**What is required**.
Report the number of lines in these entries that contain "agent". Write only the number.

**Material for the task**.

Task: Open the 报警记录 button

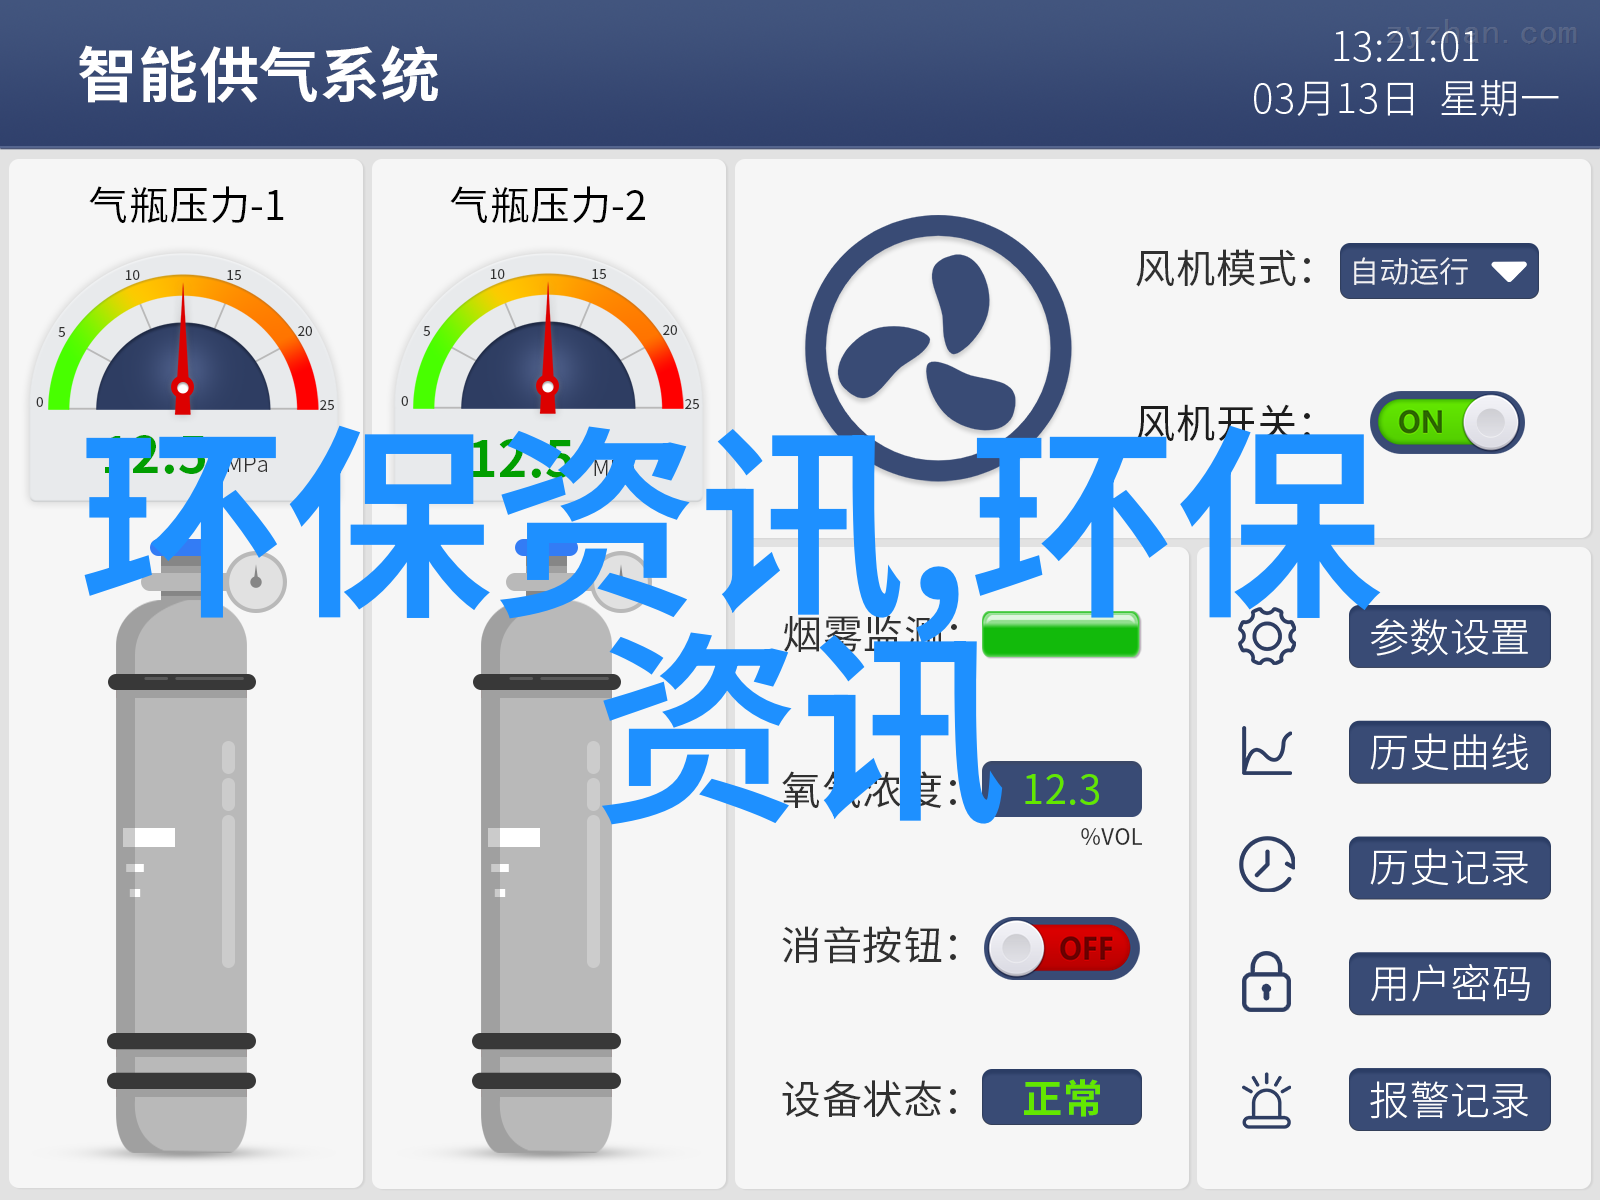Action: [x=1450, y=1099]
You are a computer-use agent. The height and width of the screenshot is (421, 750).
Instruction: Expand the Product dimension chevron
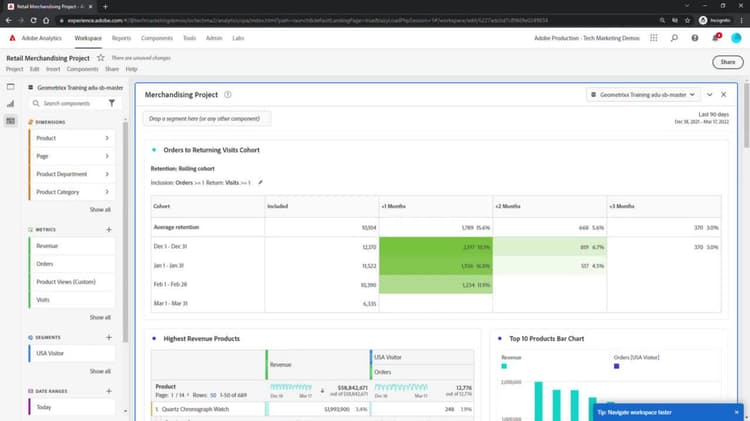pyautogui.click(x=107, y=138)
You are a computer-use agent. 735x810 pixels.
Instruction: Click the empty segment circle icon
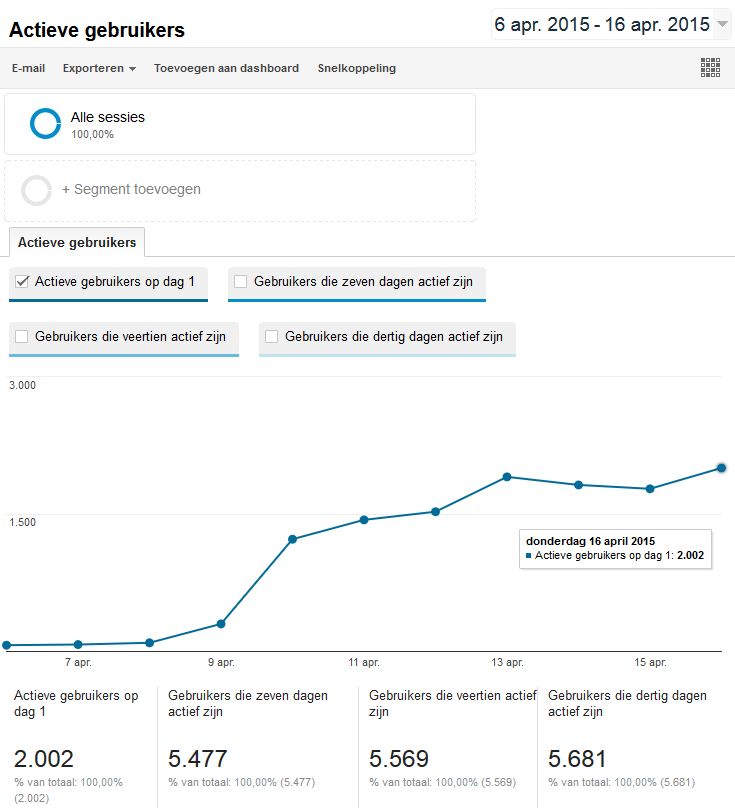click(37, 190)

**Your response**.
2